Even more surprising than the election result itself was that Iohannis belongs to a small minority of ethnic Germans who mainly live in Transylvania, in western Romania, also called the Saxon Saxons.
2: History of the Transylvania Saxons in Romania
As late as 1930, 750,000 people stated that they were of German descent; today they are only about 36,000. The decline is a result of both being displaced, but also voluntary emigration (see below).
The history of the Germans in Romania began in 1145. The Hungarian emperor Geza II then invited Germans to Transylvania, west of Romania, which was then under Hungarian rule. The area was sparsely populated and little developed, and someone was needed who could create prosperity and development in this part of the country.
The Saxon Saxons come from the Hungarian word scissors (meaning German) and Siebenbürgen, the seven citizens. The Germans built castles or fortifications around their cities to protect them from Mongol invasion. Walls were also built around the churches. The cities remain today as important cultural treasures in Transylvania, and are among the leading tourist attractions in Romania. Several of them are on the UNESCO World Heritage List .

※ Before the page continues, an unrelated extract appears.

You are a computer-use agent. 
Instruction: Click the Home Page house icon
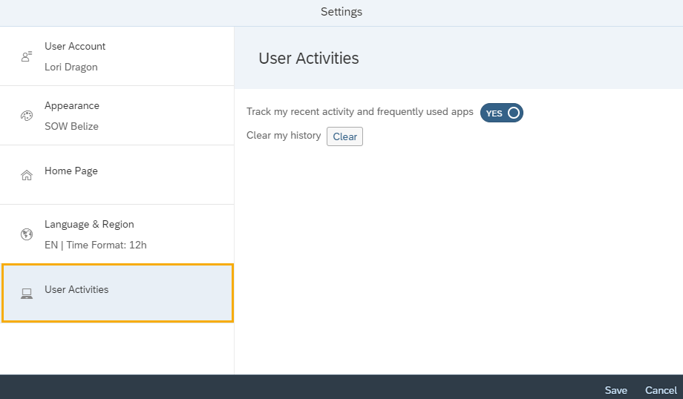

The German emigration from Romania has taken place in several stages. After World War II, many were displaced and approx. 30,000 Germans were sent to concentration camps in the Soviet Union. It is estimated that approx. 14,000 Germans annually left Romania in the 1970s and 80s. After the fall of communism in 1989, the number increased to 100,000. At that time, anyone of German descent who wanted it automatically received German citizenship.
3: Need for change
Iohannis’ most important issue is to fight the widespread corruption that permeates the whole of society and that extends far into the government. Together with Bulgaria, Romania is the worst on the list of EU countries where citizens say they have experienced corruption. A significant number are leaving the country, especially young people with a high level of education, and surveys show that poverty , unemployment and the many corruption scandals are the main reasons why they travel.

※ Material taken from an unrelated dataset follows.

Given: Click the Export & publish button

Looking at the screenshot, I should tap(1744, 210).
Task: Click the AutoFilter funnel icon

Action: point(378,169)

The country is said to be in an endless transition phase from communism to consolidated democracy. After Ceaucescu and his wife Jelena were executed on Christmas Day 1989 and to this day, there have been no significant changes in Romanian political life, and many Romanians had probably hoped that EU membership would contribute to a higher standard of living. It may also seem that the Western media reinforces the impression of stagnation . When the topic there is Romania, a country located in Europe according to LOCALCOLLEGEEXPLORER, it is often about organized criminal groups, problems related to the Roma population or about street children living in the slums or in the sewers of the big cities.
The election result in 2014 can therefore be explained on the basis of a need for change and a desire to try something new and untried. Many describe the election of Iohannis as an Obama effect in Romania (cf. “change”). Iohannis, who was previously a physics teacher, has achieved great results during his 14 years as mayor of the city of Sibiu. The city, which the Germans founded as Hermannstadt, has received a number of awards for its restoration projects. The good results he has achieved there have undoubtedly contributed to his popularity and an expectation that similar results will come on a national basis.

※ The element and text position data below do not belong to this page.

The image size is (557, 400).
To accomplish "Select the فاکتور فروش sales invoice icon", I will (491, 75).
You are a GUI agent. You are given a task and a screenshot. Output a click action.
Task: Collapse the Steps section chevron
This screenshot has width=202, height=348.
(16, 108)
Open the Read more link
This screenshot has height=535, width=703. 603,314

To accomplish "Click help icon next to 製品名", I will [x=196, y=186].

4: From minority politicians to president
The Parliament of Romania is composed in such a way that the 19 recognized minorities are represented there at all times, regardless of the number of votes. Iohannis has been the leader of the Romanian German Democratic Forum since 2000 and was elected leader of the Liberal Romanian party Partidul National Liberal on June 28, 2014 (on the day 100 years after the Sarajevo shootings).
The presidency of Romania is symbolic and ceremonial, but the president still has important duties as head of the country’s foreign and defense policy. He or she shall appoint and appoint the Prime Minister of the country, but may not remove the Prime Minister. After appointment, the president shall not have a party political affiliation.